Корягич ушел. Дождавшись, пока стихнут его шаги, Верещагин достал блокнот, отыскал номер сына и набрал его, посапывая от усердия. Степка ответил не сразу. Вероятно, гадал, что за незнакомый абонент на связи. Услышав голос отца, он не стал скрывать разочарования. А предложение прокатиться в Москву не вызвало у него ни малейшего энтузиазма.
– Не-а, – решительно произнес Степка. – Чего я не видал в твоей Москве. Я лучше здесь, на свежем воздухе. Лес, травка, солнышко – красотища…
В последней фразе прозвучали мечтательные нотки. Дивясь такой неожиданной любви сына
Вздохнув, Верещагин отправился в бухгалтерию. На душе скребли кошки. Множество диких кошек с острыми когтями.
Глава девятнадцатая
Одного проводника звали Джафаром, второго Мухаммедом (очень редкое для здешних краев имя, носимое всего лишь каждым вторым египтянином). Оба знали пару десятков английских слов, но предпочитали отчего-то общаться с путешественниками по-английски, хотя Галатей неоднократно предлагал им перейти на родную речь.

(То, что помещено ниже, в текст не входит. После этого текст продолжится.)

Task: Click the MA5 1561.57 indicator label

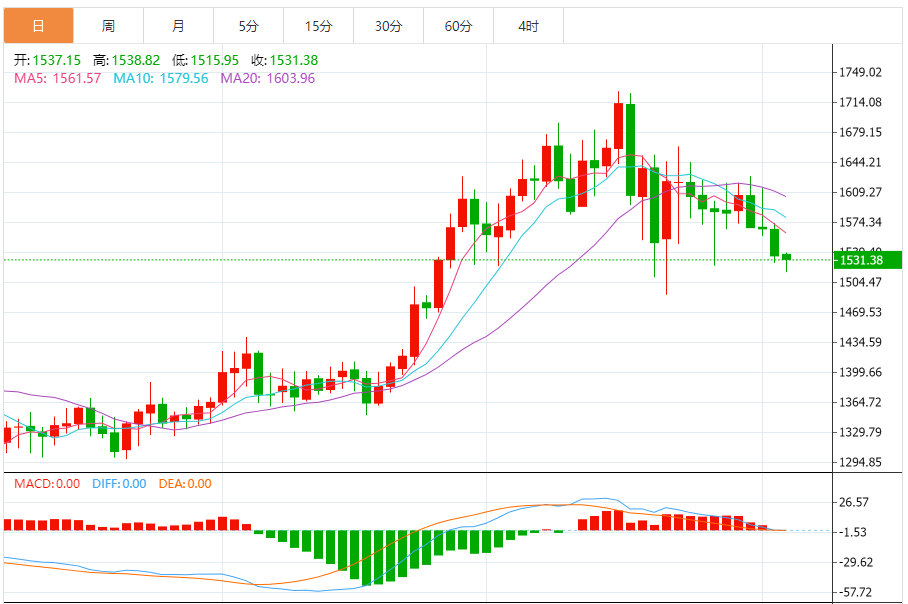Action: (x=57, y=78)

Перед началом поездки Джафар продемонстрировал план местности с треугольничками пирамид и квадратиками гробниц. Пальмами были обозначены стоянки. Существо, принятое Наташей за кошку, оказалось сфинксом.
– Биг трип, миддл трип, шорт трип, – предложил проводник на выбор.

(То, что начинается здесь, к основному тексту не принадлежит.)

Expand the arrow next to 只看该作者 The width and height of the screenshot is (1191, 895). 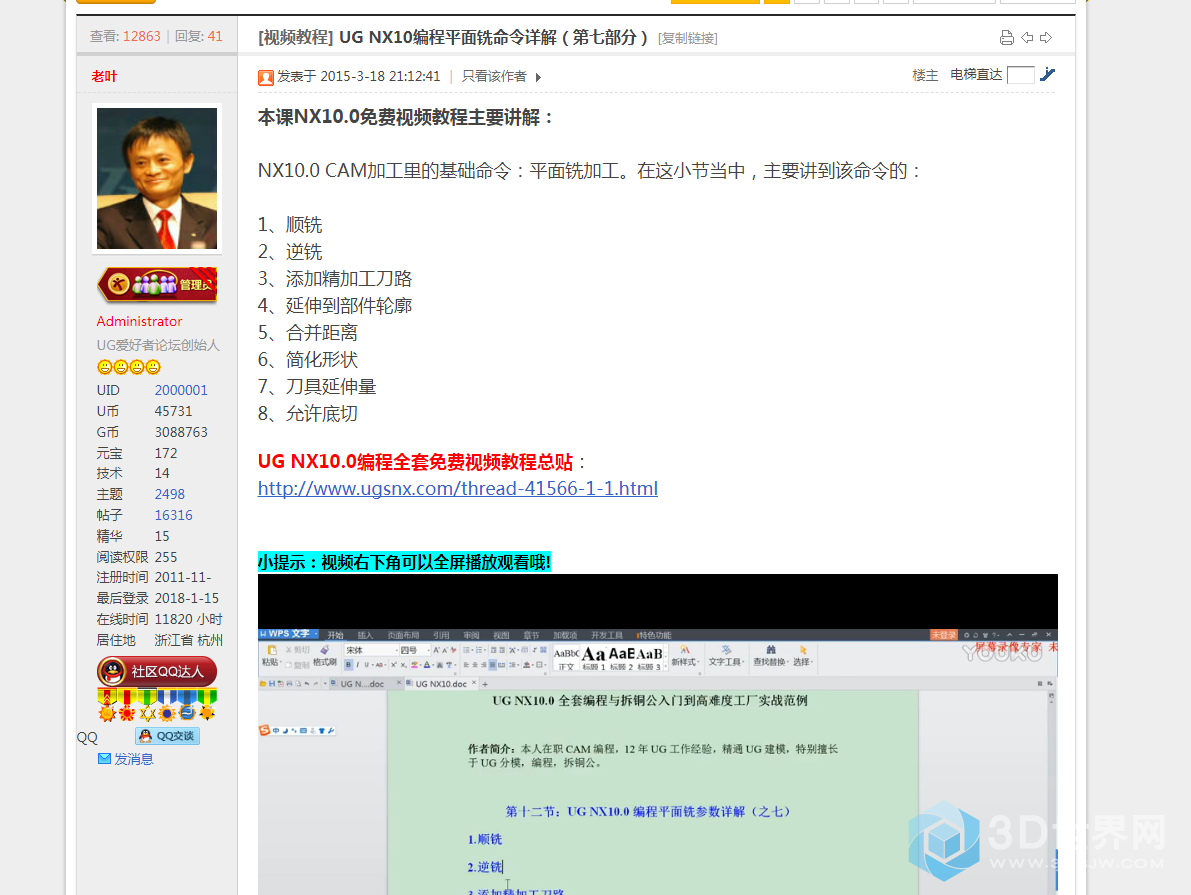[538, 77]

Наташа выбрала короткий маршрут, оказавшийся пятикилометровым.
Ее коня вел под уздцы Мухаммед. Свободной рукой он периодически делал широкие жесты, предлагая полюбоваться достопримечательностями Гизы:
– Лук. Бест вью. Биг хистори.
Наташа покорно смотрела в указанном направлении и тряслась в седле, спрашивая себя, успеет ли конский пот разъесть кожу на ее ногах или что-то останется. Воздух Сахары был густой, плотный, его приходилось рассекать, как горячую воду. Позади тянулся шлейф многовековой пыли. Пахло лошадьми и верблюжьим навозом, повсюду валялся мусор, то и дело раздавались хлопки разогретых пластиковых бутылок. На зубах хрустел песок.
Сплевывая, Галатей смотрел на приближающиеся пирамиды и никак не мог избавиться от ощущения, что его запихнули в какой-то старый научно-популярный фильм с плохим звуком и чересчур контрастным изображением. Пирамиды не внушали ему благоговения. Исполинские муравейники, окруженные копошащимися букашками. Фотографироваться на их фоне не хотелось. Все равно что просовывать голову в отверстие на холсте, превращаясь в джигита с саблей. Банально и пошло, как леонардовская Джоконда, намозолившая глаза десяткам поколений.
Пирамиды охранялись полицейскими с автоматами, хотя все, что можно было здесь похитить, давно похитили. Билеты позволяли осмотреть все три пирамиды, и путешественники это последовательно проделали. Попасть внутрь можно было только в самую маленькую пирамиду Хефрена, но тут Наташа заартачилась.
– Не хочу, – заявила она. – Там наверняка дышать нечем.
– А кому в гробницах дышать? Мумиям? – удивился Галатей, оторвавшись от бутылки с минералкой.
Продавец достал ее из переносного холодильника, но заявил, что вода сохраняется холодной благодаря особым свойствам святого места. Галатей не стал спорить, но прикоснуться к основанию пирамиды, чтобы загадать желание, отказался наотрез. Он свое желание загадал еще утром. Чтобы поскорее покончить с делами и вернуться домой. Предпочтительнее живым, а не в цинковом гробу с окошечком, через которое все равно ничего не увидишь.